▶ _Work instructions_
The answer must consist solely of the line that contains "The image size is (1199, 594)." and all subsequent lines of the data, each reproduced exactly.

=== Entries shown ===

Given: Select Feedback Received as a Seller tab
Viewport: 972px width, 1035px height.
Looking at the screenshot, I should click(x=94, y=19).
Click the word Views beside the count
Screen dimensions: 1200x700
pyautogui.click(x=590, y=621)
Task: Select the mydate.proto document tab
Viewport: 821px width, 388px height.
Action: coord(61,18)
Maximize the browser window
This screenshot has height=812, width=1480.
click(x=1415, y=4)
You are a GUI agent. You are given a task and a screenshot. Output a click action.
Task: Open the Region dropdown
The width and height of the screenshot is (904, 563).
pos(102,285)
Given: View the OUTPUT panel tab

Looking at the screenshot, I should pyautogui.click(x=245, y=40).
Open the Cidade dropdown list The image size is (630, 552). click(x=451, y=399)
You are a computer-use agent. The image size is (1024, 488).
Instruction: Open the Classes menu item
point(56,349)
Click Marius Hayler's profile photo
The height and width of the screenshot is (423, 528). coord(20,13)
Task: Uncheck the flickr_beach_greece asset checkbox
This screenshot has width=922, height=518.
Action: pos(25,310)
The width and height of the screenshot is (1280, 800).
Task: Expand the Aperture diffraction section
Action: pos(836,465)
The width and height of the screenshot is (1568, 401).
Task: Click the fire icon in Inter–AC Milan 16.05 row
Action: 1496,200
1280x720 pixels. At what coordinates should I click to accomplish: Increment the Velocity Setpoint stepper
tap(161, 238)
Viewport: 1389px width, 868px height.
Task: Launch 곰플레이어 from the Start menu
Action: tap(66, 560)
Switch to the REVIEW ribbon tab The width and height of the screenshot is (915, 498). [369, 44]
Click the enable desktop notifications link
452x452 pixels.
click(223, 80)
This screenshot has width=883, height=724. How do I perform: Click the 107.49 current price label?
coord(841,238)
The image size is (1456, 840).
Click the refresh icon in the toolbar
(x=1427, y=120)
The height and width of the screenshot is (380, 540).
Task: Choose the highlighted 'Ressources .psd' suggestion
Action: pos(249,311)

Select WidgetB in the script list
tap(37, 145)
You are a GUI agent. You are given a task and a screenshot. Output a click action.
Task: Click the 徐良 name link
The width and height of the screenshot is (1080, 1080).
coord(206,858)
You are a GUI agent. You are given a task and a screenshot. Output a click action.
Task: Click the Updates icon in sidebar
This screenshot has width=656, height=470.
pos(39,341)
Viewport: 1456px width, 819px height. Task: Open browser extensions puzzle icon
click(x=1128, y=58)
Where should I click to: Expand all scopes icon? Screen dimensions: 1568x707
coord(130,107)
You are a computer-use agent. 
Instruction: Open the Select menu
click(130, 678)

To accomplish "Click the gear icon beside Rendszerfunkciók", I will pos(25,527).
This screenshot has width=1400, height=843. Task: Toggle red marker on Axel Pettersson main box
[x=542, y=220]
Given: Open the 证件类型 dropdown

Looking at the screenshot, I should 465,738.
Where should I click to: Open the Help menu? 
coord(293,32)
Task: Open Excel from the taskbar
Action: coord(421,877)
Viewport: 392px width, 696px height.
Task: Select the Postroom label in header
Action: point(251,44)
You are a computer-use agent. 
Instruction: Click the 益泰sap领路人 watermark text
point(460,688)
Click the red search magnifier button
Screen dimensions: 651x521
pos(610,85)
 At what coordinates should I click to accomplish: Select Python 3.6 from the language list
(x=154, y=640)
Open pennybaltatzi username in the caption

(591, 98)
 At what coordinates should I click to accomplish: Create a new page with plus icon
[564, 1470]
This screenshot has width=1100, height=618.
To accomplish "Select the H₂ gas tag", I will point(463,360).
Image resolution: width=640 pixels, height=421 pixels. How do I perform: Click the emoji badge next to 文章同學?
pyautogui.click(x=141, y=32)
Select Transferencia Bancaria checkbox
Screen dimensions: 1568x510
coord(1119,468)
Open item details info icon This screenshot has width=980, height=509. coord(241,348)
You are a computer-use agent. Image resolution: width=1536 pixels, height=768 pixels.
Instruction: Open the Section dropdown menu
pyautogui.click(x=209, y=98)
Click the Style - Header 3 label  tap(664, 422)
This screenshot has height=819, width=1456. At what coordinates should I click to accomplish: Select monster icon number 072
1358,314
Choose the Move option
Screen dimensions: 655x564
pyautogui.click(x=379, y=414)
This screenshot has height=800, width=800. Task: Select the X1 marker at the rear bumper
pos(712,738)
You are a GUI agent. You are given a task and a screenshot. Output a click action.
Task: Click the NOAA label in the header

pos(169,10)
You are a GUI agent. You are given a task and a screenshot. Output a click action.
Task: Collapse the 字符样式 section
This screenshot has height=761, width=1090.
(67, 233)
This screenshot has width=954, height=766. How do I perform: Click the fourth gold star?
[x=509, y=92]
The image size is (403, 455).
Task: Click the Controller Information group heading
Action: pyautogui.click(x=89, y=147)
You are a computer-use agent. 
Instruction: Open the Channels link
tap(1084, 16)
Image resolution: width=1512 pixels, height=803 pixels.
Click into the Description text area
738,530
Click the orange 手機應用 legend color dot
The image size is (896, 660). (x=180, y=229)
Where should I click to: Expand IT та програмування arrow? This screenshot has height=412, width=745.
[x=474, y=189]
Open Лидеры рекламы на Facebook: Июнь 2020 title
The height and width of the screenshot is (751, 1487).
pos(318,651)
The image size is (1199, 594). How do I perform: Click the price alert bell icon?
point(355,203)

===

▶ _Answer box_
The image size is (1199, 594). How do I perform: Click the price alert bell icon?
point(355,203)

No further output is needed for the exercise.